The collapse of the housing and stock markets trace their way back to decisions and choices made at the highest levels of government and commerce. The rest of us get swept along for the ride, both up and down, and suffer the consequences of hubris, incompetence and criminality.
To hear the humbled apostles for markets free of disclosure and rules begin to mumble about the need for government regulation is extraordinary. Chief among the apostates is former Federal Reserve Chairman Alan Greenspan, who humbly confessed his wonderment at mortgage-lending practices to a congressional committee:
"Those of us who have looked to the self-interest of lending institutions to protect shareholders' equity, myself included, are in a state of shocked disbelief."
He was reminded he had the authority to prevent the lending practices behind the subprime mortgage crisis -- was advised to do so -- and refused to act. Greenspan is contrite. Millions more are in foreclosure.

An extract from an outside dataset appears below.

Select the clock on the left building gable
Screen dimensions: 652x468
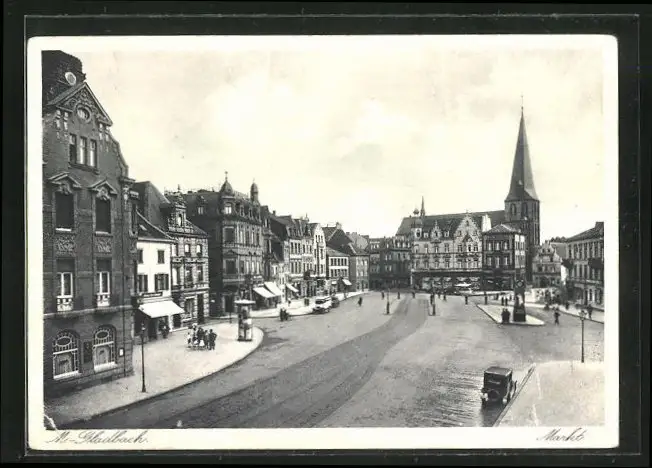click(83, 113)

Three years ago, a handful of regulators were waving red flags about hedge funds and credit derivatives. Lightly regulated exemptions from most rules, they placed enormous bets -- literally -- around the planet. Dense and esoteric, these trillion-dollar segments of the markets seemed pretty remote until ordinary mutual funds -- yours and mine -- began investing in them.
The effects of deregulation and unenforced regulation were cumulative. In 1994, the Financial Accounting Standards Board changed its rule that stock options must be treated as a company expense.
A year later, Congress limited the rights of investors to sue, let accounting firms off the hook in fraud cases and fudged reporting practices. In 1999, the repeal of lessons-learned regulations from the Depression fuzzed the lines between retail banking and investment banks.
Every opportunity to push the limit was taken, as allowed or ignored by law. Industry lobbyists on Washington's K Street had their back.
My favorite bit of apostasy revealed itself ever so quietly in a New York Times column by Ben Stein, a lawyer, writer, actor and economist. And cheerleader. For Stein, the resilient economy was always peachy keen.
Last month, reality set in for Stein. Near the end of a column about fear and foolishness, he slipped in a hope that President-elect Barack Obama will put meaningful regulation in place -- maybe even repeal the private securities law against suing companies. Oh, and maybe inspire a more vigilant Federal Reserve.
Dare I say, there has been an epiphany. People who understand the complexities and see the connections acknowledge how precarious economic conditions truly are.
Lance Dickie is a columnist for the Seattle Times.